Posted on 11-Apr-2012 23:35:04
#40 ]
Super Member
Joined: 30-Sep-2008
Posts: 1059
From: Unknown

@djrikki

Quote:
Sure you'd find fun, back then kids used to play in this place called 'the park' in the 'great outdoors', making dens, causing trouble, throwing stones at the windows of the old man at the end of the street, kicked a football about, tennis, rugby- people were more sporty and active in 1980BC (before computers). Just look at the amount of fat people around these days- obesity is escalating out of control because kids don't go to 'the park' any longer and do what previously generations classed as 'normal behaviour'- they rather stay locked up indoors texting, blogging, stuck on facebook, posting pointless status updates like 'went outside earlier it was 8c... freezing!!!!' Ha when I was a young kid I'd play out in the snow all the time... but that's a topic for another time!
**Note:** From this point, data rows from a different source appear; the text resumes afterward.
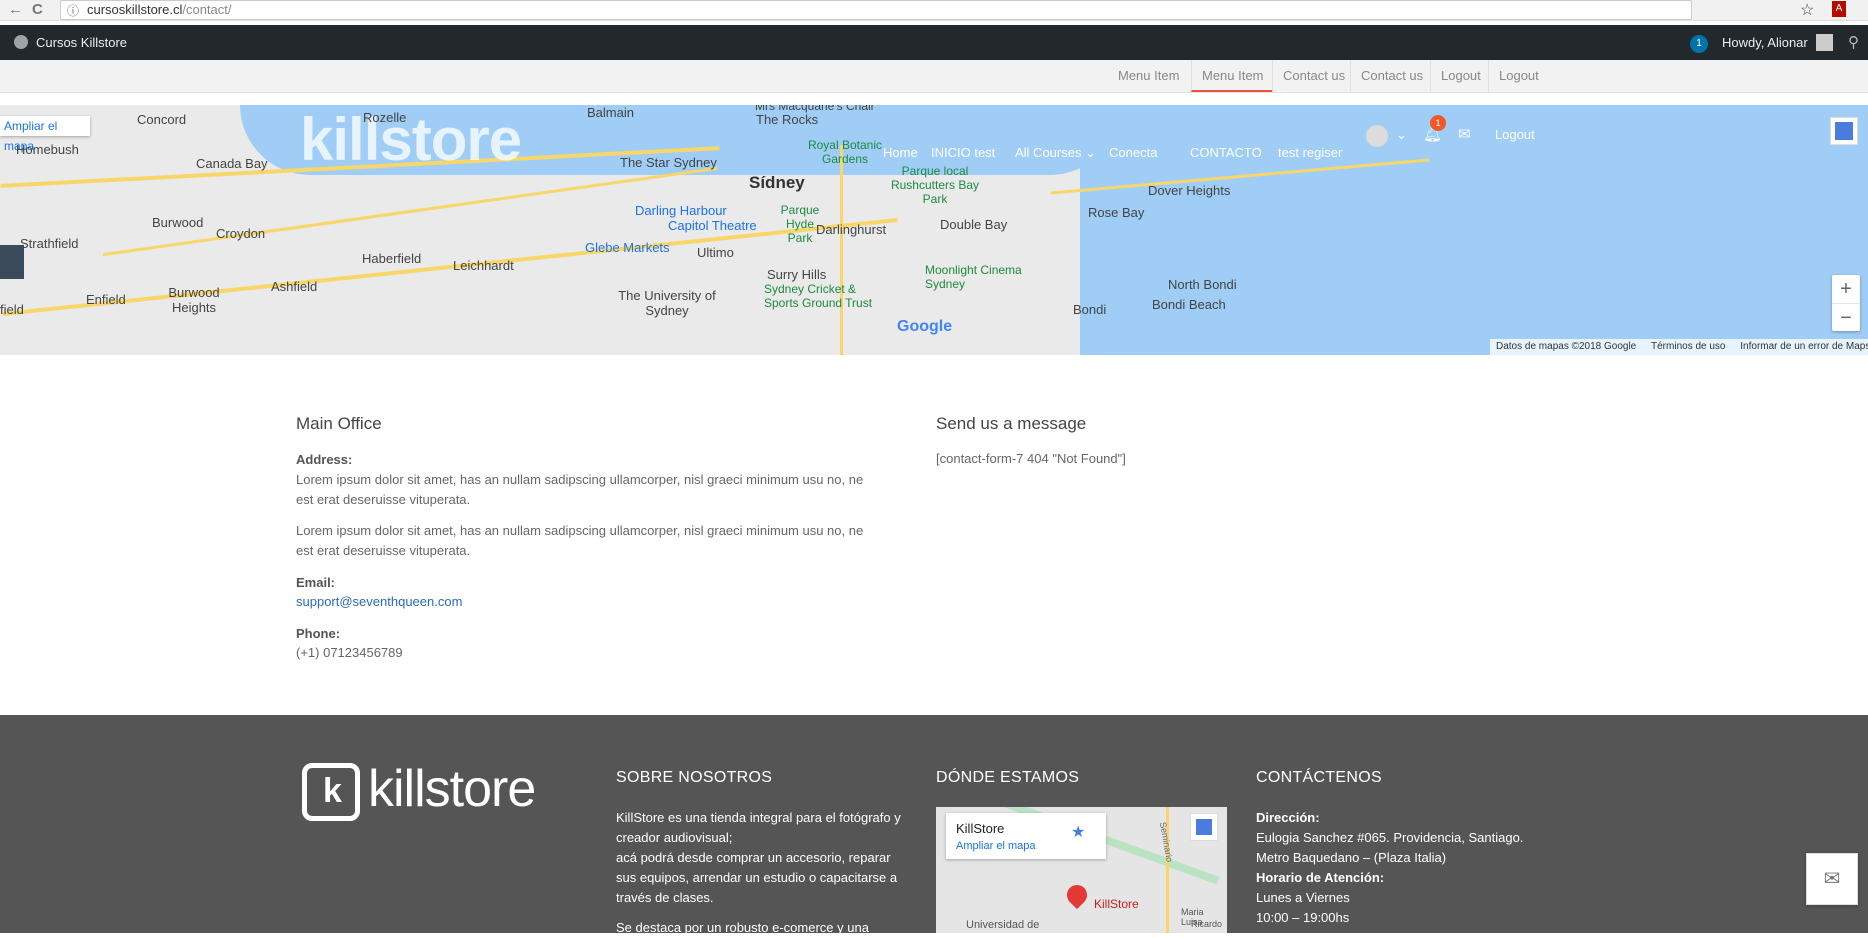  Describe the element at coordinates (1303, 898) in the screenshot. I see `hours-line: Lunes a Viernes` at that location.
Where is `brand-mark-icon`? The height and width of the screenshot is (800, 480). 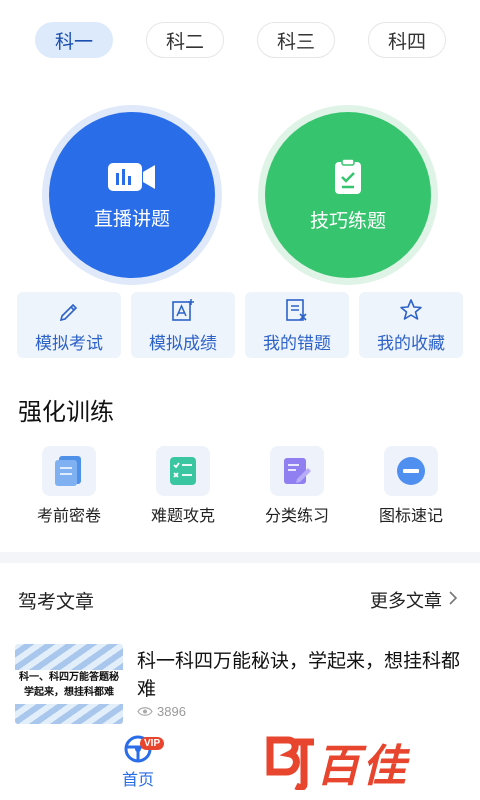 brand-mark-icon is located at coordinates (290, 763).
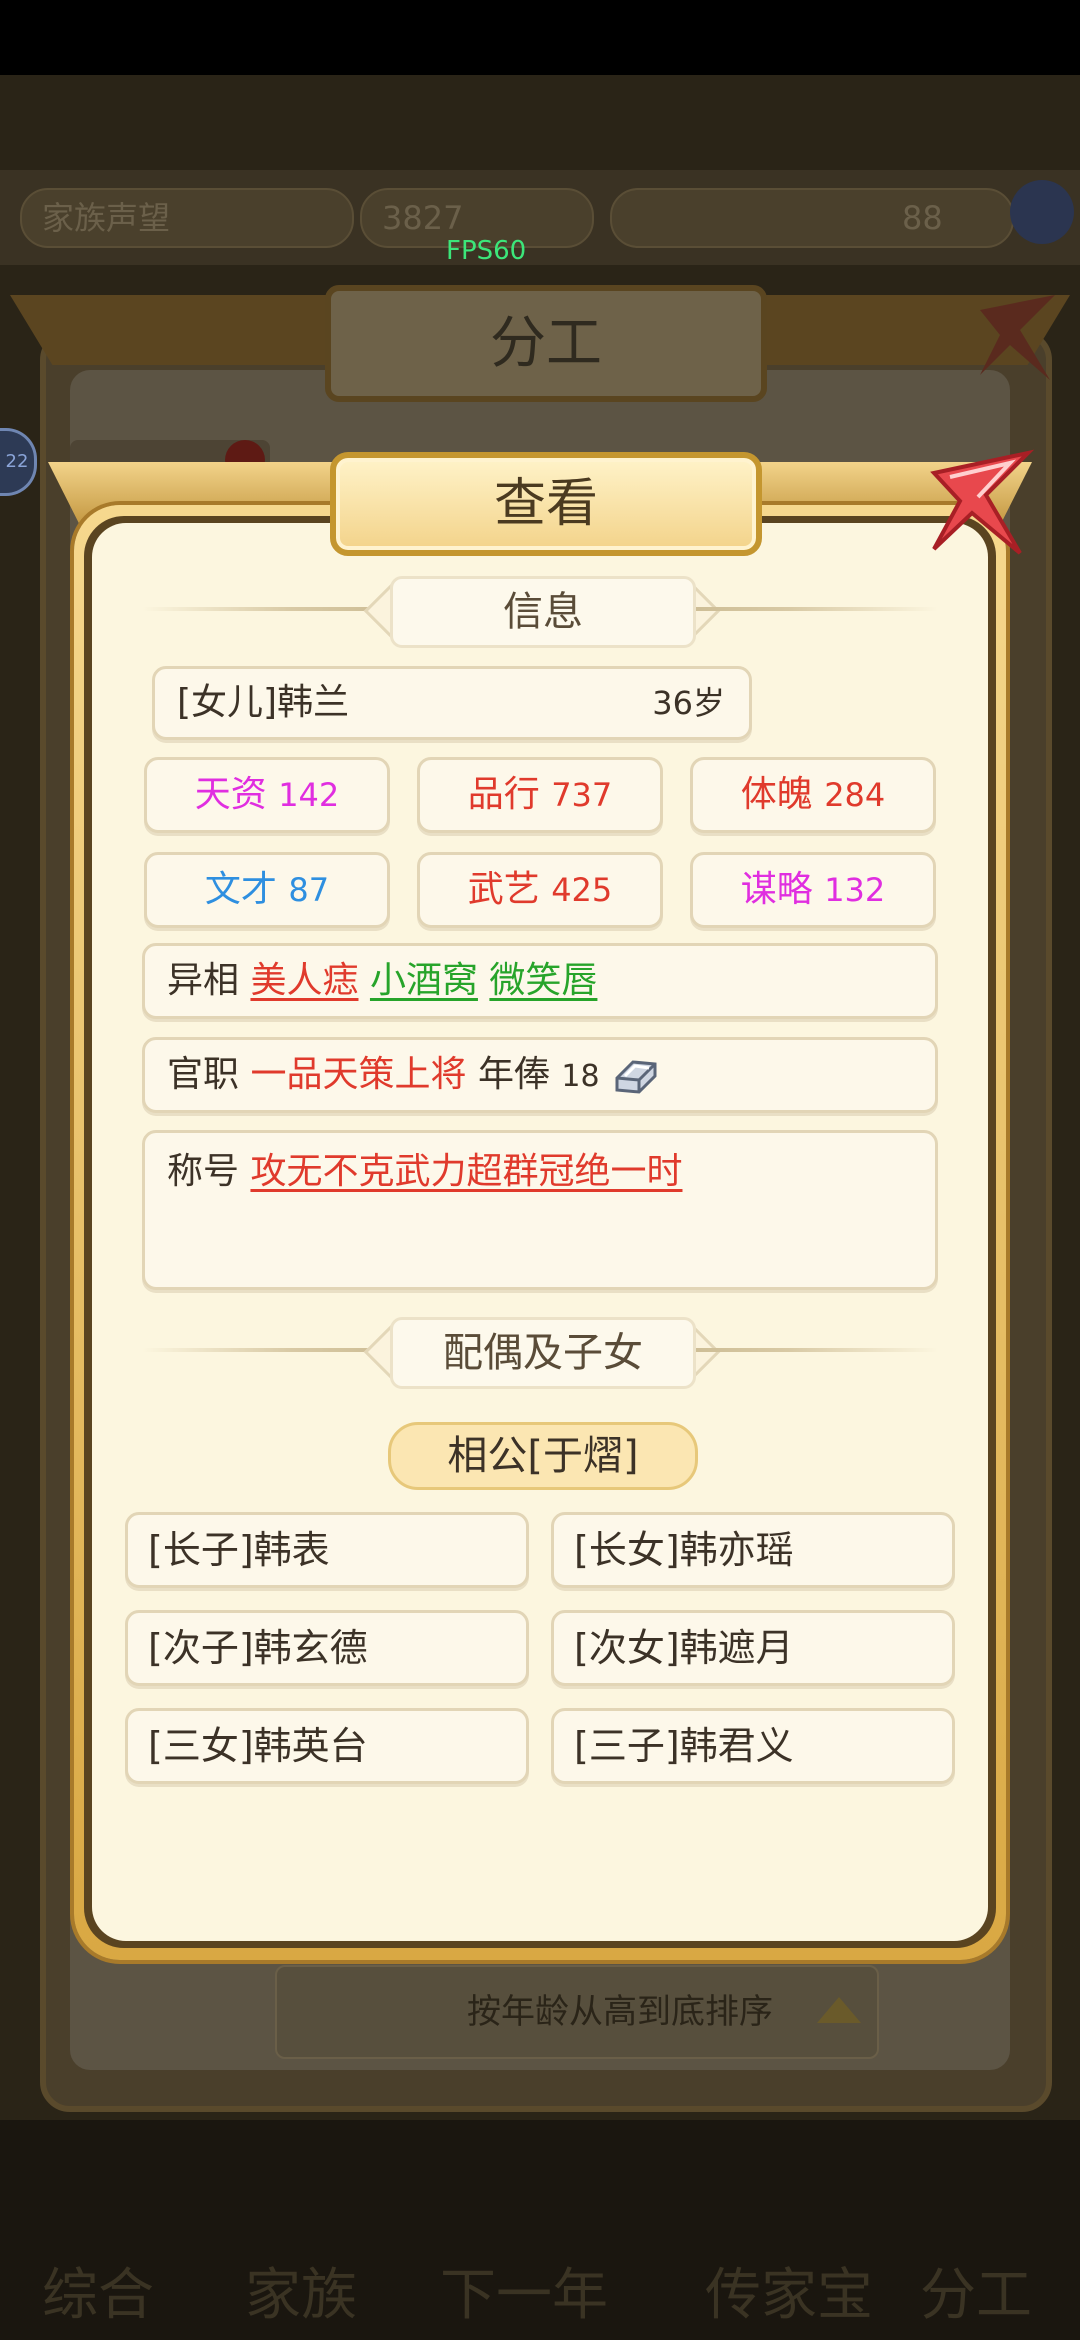 This screenshot has width=1080, height=2340. I want to click on background-nav-overview: 综合, so click(98, 2296).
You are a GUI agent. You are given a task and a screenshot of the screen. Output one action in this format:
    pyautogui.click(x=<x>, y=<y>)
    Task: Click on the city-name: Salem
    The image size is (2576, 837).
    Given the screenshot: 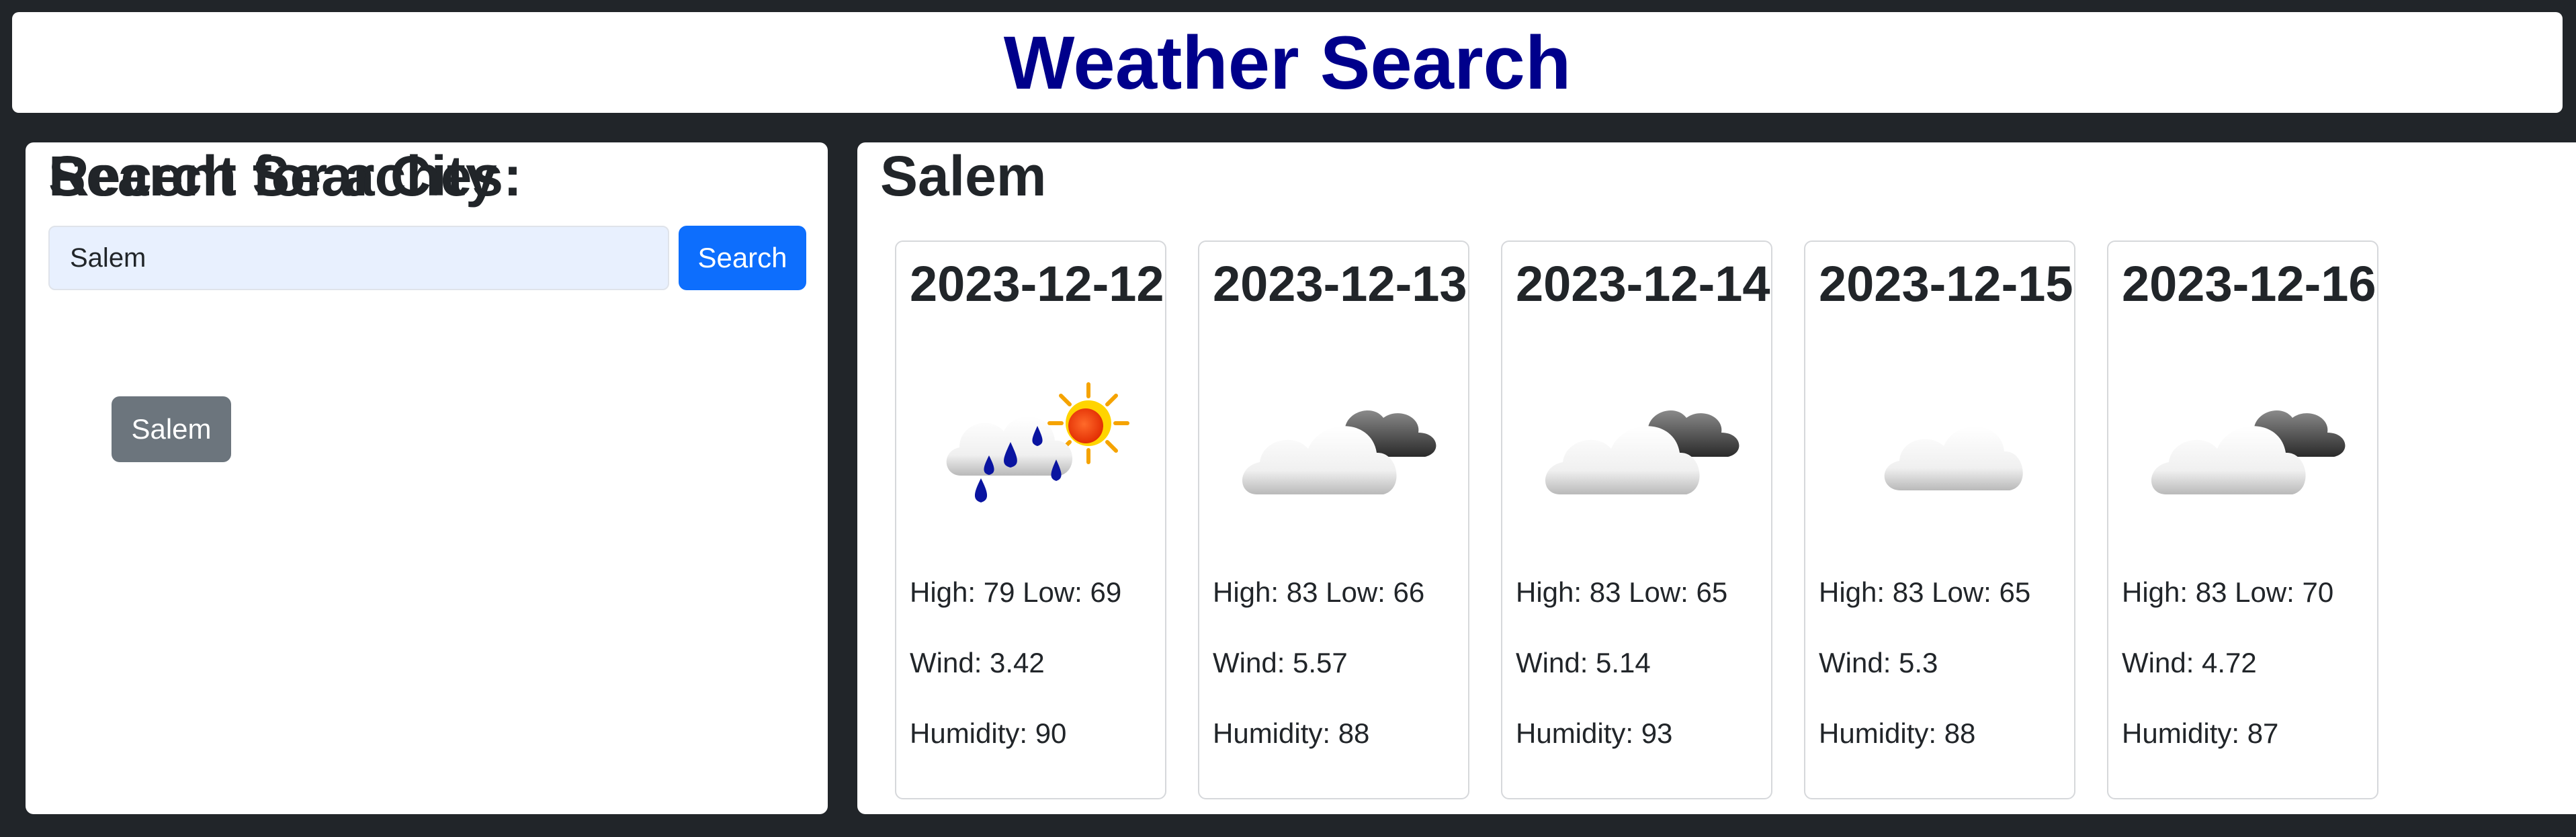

I meant technology rather than life in general. (Although ironically, 20 years ago I did do some of that stuff but probably spent more time indoors on my Amiga or playing games at friend's houses :)

If I traveled back in time now, knowing what we have today, or if my technology was reverted back to my set up in 1992. I wouldn't like to go back to the days of sitting tweaking my Workbench backdrop for something to do on a Saturday afternoon, having 4 TV channels and a VHS video recorder today. It was fine at the time because that's all we knew, but going back now, no thanks.

Even my Amiga set up today is great fun, being able to download any game or piece of software via an always on internet connection in seconds would have blown my mind when I was a kid, let alone having a 4 GIGABYTE solid state flash drive inside the machine that holds every game ever made for the machine! Hooked up to a 24" LCD screen, if you'd have told me that 20 years ago I wouldn't have believed it possible on the same machine, but the stuff we dreamed and fantasied about when we were kids is now possible, that's progress and I wouldn't like to un-do it.

That's before I've even mentioned surfing the web wirelessly on my iPad on the sofa, a book-sized device with a LCD display that's less than an inch thick... it still amazes me... or carrying around an iPhone that lets me connect to the internet and find out the answer to any question I could ever dream of, communicate with anyone in the world via video calls for free in seconds... that would have been in the realms of Star Trek when I was a kid, beyond imagination.

Technology today excites me more than it ever has, it's a great time to be into tech, we have all the memories of the old days, can still enjoy the old machines, games, apps of our youth, only with a lot more convenience (downloading Cannon Fodder or Lightwave from the EAB FTP server in 30 seconds VS loading it off floppy disks via mail-order on your single floppy drive machine), and he have these astounding new technologies as well. Best of both worlds.

Last edited by danwood on 11-Apr-2012 at 11:57 PM.
Last edited by danwood on 11-Apr-2012 at 11:56 PM.
Last edited by danwood on 11-Apr-2012 at 11:47 PM.
Last edited by danwood on 11-Apr-2012 at 11:46 PM.
Last edited by danwood on 11-Apr-2012 at 11:43 PM.